## Start SELECTED TEXT

Last updated
Last updated
Microsoft Excel is a spreadsheet developed by Microsoft for Windows, macOS, Android and iOS. It features calculation, graphing tools, pivot tables, and a macro programming language called Visual Basic for Applications. It has been a very widely applied spreadsheet for these platforms, especially since version 5 in 1993, and it has replaced Lotus 1-2-3 as the industry standard for spreadsheets. Excel forms part of the Microsoft Office suite of software.
Microsoft Excel is a powerful tool that will handle most tasks that are useful for a journalist who needs to analyze data to discover interesting patterns. These tasks include: Sorting Filtering Using math and text functions Excel will handle large amounts of data that is organized in table form, with rows and columns. The columns (which are labeled A, B, C…) list the variables (like Name, Age, Number of Crimes, etc.) Typically, the first row holds the names of the variables. The rest of the rows are for the individual records or cases being analyzed. Each cell (like A1) holds a piece of data.
Modern versions of Excel will hold as many as 1,048,576 records with as many as 16,384 variables! An Excel spreadsheet also will hold multiple tables on separate sheets, which are tabbed on the bottom of the page.

## End SELECTED TEXT

SET OF TASKS
• a. Summarize the passage on Microsoft Excel in two sentences.
• b. Write the next part of the passage on Microsoft Excel, picking up after its final sentence.
The listing has no connection to the passage on Microsoft Excel.

## Start ROWS

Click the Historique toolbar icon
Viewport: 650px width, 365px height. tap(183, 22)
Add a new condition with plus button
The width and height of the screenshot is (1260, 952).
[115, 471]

## End ROWS

SOLVED PROBLEMS
• a. Microsoft Excel is a Microsoft spreadsheet, part of the Office suite, with calculation, graphing tools, pivot tables, and the Visual Basic for Applications macro language, and it replaced Lotus 1-2-3 as the industry standard. For journalists analyzing data, it handles sorting, filtering, and math and text functions on large tables of variables in columns and records in rows, with modern versions holding up to 1,048,576 records and 16,384 variables.

• b.
#Sorting
One of the most useful abilities of Excel is to sort the data into a more revealing order. Too often, we are given lists that are in alphabetical order, which is useful only for finding a particular record in a long list. In journalism, we usually are more interested in extremes: The most, the least, the biggest, the smallest, the best, the worst. Consider the data used in this workshop, a list of the provinces of Italy showing the number of various kinds of crimes reported during a recent year. Here is how it looks sorted in alphabetical order of province name:
Far more interesting would be to sort it in descending order of the total number of murders, with the most violent city at the top of the list:
There are two methods of sorting. The first method is quick and can be used for sorting by a single variable. Put the cursor in the column you wish to sort by (“Murders” in this case) and then click the A-Z icon:
You’ll get a window that looks like this:
Sort in whichever order you want. But beware! Put the cursor in the column, but DO NOT select the column letter (D, in this case) and then sort. Consider the example below:
You will get that warning message, but don’t choose “Continue with the current selection”. That will sort ONLY the data in that column, thereby disordering your data! The other method of sorting is for when you want to sort by more than one variable. For instance, suppose we wish to sort the crime data first by Territory in alphabetical order, but then by “Murders” in descending order within each Territory. To do that, go to the toolbar, click on the “Data” tab and then the “Sort” icon, and then choose the variables by which you wish to sort. (Click “Add level” to add new levels.) Then click “OK”.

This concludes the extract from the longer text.